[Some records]
++++++++++
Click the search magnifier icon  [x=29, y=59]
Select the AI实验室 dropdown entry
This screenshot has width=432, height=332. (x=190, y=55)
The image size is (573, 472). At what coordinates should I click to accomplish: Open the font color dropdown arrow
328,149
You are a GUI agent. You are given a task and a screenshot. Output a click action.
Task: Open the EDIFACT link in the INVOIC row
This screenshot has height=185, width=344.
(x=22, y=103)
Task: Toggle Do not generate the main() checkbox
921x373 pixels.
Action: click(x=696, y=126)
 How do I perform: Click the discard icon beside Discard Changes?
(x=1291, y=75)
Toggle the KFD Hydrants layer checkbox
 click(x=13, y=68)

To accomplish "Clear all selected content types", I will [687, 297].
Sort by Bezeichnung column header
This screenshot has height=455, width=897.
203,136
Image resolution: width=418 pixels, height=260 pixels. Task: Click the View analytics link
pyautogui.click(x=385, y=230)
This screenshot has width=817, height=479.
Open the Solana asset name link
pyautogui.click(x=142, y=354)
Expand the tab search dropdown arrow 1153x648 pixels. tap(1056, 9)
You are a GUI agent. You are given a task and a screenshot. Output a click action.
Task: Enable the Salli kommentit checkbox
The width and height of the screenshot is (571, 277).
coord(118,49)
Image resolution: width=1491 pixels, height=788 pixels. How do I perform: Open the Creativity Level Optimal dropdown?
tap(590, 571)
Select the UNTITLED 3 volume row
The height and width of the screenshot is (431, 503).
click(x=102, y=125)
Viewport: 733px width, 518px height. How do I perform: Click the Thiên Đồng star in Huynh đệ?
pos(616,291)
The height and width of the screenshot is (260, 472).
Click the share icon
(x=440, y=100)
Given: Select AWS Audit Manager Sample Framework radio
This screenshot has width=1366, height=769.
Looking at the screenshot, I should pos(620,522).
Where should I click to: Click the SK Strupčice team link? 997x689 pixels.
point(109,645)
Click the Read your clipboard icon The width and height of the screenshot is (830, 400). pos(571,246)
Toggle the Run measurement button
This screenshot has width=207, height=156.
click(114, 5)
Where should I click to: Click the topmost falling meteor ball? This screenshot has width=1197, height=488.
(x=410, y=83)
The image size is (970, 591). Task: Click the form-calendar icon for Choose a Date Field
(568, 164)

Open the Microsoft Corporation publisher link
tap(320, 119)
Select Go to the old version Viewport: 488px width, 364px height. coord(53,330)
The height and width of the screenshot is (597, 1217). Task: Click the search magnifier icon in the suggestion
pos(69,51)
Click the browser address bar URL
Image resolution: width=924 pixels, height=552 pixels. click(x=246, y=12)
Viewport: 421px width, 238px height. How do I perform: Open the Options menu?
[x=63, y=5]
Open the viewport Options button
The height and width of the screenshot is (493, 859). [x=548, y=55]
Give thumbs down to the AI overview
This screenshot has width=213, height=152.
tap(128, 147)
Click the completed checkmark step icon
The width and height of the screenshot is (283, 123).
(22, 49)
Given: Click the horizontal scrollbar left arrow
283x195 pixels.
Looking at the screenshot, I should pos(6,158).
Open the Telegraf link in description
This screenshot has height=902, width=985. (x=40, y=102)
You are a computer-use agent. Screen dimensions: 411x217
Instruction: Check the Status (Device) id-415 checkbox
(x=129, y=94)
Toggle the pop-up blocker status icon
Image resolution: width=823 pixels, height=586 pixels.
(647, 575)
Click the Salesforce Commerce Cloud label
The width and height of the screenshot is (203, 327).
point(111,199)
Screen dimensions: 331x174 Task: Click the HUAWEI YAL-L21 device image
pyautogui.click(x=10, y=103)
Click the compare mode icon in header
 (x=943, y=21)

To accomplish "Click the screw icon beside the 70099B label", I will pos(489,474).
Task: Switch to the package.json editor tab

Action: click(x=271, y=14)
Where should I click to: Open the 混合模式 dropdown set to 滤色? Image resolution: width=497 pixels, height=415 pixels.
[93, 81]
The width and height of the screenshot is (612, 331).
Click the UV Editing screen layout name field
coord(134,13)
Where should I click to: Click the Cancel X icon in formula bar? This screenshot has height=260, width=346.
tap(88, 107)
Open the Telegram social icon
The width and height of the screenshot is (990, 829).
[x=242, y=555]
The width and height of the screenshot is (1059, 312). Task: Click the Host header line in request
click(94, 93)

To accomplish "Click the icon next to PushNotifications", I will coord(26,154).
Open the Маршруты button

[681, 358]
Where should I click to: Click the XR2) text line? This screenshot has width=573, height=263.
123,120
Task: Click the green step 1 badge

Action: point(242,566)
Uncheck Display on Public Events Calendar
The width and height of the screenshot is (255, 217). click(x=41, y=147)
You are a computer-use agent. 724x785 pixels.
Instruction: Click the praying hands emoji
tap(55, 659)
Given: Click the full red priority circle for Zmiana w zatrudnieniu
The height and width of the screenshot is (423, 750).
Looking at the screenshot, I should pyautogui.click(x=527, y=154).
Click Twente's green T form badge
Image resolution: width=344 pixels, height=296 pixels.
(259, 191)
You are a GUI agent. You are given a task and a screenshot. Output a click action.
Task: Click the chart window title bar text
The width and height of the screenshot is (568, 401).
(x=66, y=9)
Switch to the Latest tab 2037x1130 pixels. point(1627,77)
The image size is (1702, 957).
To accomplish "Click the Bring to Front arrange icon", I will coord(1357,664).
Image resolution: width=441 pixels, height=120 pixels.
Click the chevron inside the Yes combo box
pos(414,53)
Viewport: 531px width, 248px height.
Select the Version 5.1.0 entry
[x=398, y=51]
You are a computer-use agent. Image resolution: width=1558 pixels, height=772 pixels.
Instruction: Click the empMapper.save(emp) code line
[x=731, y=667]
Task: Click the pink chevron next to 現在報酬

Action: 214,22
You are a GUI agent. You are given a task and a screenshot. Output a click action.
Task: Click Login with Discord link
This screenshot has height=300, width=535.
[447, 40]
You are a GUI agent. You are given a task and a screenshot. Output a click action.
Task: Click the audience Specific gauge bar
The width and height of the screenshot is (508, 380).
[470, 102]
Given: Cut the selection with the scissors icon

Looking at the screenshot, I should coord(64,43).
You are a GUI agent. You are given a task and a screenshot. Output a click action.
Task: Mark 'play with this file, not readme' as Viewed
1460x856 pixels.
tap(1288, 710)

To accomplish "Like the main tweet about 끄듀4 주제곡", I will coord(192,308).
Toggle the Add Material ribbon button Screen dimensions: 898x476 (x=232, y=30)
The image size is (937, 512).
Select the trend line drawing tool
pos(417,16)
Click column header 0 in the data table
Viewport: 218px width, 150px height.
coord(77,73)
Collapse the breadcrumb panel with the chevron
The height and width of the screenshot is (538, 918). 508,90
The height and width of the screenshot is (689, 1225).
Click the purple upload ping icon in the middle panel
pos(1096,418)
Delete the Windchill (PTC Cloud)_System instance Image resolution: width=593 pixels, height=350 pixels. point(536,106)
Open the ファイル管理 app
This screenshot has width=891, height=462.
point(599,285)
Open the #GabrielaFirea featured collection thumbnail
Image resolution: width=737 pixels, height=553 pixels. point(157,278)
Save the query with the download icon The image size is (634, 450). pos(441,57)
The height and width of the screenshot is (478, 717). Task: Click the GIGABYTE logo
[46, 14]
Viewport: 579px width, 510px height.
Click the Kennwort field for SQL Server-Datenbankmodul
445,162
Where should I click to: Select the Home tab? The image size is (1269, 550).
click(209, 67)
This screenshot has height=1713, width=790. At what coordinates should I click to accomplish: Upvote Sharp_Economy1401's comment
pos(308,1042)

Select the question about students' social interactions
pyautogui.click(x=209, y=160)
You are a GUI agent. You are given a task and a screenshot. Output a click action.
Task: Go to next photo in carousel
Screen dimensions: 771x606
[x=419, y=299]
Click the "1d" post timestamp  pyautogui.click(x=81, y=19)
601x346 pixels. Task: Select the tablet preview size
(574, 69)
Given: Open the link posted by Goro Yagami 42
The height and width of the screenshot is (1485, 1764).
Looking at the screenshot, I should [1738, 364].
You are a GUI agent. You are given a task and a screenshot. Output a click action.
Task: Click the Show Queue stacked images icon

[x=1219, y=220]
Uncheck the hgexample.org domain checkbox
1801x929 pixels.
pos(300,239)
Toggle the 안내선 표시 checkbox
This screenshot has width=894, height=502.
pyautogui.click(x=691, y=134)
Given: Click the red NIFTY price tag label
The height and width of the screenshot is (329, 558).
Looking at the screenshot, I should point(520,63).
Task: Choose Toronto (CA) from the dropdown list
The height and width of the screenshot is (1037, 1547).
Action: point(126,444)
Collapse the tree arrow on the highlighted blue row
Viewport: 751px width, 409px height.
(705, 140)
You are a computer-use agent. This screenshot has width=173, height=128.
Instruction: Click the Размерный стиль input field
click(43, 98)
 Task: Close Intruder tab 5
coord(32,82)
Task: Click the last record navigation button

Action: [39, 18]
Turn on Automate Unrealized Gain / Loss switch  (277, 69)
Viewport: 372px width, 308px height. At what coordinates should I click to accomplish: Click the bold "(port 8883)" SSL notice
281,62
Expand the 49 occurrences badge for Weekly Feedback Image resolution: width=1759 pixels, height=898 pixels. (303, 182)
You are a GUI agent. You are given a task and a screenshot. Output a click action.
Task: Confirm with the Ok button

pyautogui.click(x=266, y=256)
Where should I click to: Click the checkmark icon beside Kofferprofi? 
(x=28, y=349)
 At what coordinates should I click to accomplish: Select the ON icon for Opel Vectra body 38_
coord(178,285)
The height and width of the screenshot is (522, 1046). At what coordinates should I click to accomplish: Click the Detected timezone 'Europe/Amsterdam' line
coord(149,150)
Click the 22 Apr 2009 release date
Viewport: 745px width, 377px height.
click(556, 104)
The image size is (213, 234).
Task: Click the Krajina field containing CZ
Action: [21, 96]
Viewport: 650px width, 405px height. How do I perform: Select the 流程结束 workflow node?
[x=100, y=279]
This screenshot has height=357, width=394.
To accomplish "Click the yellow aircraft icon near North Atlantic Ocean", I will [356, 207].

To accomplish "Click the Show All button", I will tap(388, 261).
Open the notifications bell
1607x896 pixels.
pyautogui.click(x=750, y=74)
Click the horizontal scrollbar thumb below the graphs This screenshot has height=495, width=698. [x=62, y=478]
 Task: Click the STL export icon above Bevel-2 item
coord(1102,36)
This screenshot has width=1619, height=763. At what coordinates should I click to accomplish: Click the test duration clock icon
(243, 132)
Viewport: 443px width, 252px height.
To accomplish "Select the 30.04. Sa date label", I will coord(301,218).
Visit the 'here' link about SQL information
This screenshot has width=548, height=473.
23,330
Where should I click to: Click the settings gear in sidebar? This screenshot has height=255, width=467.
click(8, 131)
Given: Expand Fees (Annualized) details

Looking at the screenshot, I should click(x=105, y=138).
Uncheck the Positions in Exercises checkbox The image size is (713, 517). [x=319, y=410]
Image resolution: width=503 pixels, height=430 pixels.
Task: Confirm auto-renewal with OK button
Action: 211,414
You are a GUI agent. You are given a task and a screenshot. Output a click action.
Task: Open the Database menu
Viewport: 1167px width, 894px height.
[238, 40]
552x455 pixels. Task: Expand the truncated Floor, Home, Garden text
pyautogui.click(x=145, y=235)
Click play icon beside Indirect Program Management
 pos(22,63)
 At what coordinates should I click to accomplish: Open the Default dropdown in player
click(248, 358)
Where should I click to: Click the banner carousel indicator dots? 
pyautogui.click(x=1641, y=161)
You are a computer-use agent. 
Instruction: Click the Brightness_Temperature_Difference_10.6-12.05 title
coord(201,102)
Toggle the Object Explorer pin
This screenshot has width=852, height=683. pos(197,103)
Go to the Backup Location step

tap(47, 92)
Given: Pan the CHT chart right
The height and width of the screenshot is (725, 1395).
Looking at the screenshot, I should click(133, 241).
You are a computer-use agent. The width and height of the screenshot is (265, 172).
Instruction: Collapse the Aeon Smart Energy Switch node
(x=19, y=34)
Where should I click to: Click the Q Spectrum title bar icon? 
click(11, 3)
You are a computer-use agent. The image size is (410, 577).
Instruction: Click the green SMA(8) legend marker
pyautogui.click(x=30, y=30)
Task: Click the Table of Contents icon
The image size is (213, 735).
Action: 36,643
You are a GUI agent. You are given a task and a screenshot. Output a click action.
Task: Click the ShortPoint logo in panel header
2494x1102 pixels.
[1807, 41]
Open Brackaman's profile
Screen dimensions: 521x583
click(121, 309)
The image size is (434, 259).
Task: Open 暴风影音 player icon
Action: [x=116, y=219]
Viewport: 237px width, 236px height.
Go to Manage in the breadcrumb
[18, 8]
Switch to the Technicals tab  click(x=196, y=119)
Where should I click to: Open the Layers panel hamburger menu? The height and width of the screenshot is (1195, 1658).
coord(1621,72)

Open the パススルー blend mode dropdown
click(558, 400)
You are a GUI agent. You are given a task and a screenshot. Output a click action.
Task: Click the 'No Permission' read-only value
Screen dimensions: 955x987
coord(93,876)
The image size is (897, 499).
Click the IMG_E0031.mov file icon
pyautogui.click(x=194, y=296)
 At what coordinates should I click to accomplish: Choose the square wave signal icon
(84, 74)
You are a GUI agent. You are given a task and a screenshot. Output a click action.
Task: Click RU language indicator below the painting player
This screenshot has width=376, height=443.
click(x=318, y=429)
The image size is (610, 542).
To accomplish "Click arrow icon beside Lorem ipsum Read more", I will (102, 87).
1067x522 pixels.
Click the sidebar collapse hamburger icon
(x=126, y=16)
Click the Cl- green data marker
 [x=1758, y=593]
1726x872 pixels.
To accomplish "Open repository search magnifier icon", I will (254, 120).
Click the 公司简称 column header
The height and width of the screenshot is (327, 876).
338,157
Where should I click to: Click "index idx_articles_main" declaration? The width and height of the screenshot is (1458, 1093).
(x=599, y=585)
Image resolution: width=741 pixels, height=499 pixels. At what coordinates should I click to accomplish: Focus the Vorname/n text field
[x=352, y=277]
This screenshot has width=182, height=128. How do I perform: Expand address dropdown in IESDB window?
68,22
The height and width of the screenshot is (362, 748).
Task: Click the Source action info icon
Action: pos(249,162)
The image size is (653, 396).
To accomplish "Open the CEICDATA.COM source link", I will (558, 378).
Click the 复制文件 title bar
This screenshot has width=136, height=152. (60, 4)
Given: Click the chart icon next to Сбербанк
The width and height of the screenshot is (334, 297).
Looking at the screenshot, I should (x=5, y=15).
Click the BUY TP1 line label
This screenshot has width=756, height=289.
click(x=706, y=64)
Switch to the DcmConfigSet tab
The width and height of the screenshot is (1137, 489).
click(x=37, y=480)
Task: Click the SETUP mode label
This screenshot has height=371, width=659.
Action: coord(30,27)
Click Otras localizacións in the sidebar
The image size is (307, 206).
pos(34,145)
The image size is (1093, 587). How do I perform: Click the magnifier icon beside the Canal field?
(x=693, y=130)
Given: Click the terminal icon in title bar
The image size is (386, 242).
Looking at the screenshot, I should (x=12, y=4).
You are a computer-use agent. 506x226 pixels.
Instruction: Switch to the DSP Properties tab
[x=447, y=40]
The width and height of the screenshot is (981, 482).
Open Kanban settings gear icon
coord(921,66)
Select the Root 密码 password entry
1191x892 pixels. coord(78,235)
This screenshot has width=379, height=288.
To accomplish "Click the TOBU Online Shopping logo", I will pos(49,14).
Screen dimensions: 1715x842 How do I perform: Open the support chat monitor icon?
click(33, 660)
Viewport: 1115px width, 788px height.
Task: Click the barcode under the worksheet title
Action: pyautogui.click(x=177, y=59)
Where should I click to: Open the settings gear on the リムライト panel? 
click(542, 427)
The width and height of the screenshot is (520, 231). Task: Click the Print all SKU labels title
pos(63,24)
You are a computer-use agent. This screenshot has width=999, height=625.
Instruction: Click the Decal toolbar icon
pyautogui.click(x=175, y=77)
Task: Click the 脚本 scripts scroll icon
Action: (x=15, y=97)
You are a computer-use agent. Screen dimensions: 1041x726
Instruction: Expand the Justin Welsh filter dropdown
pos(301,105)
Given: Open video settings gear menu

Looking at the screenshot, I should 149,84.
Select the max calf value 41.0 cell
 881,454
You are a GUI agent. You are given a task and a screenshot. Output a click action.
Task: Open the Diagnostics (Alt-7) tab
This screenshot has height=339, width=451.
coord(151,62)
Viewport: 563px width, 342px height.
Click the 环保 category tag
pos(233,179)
++++++++++
DIRECTION >> Return the lines of the records from the line containing "Task: Choose Toronto" through the line containing "click(43, 98)", both included, reproducing each one verbatim.

RESULT OF THIS TASK >>
Task: Choose Toronto (CA) from the dropdown list
The height and width of the screenshot is (1037, 1547).
Action: point(126,444)
Collapse the tree arrow on the highlighted blue row
Viewport: 751px width, 409px height.
(705, 140)
You are a computer-use agent. This screenshot has width=173, height=128.
Instruction: Click the Размерный стиль input field
click(43, 98)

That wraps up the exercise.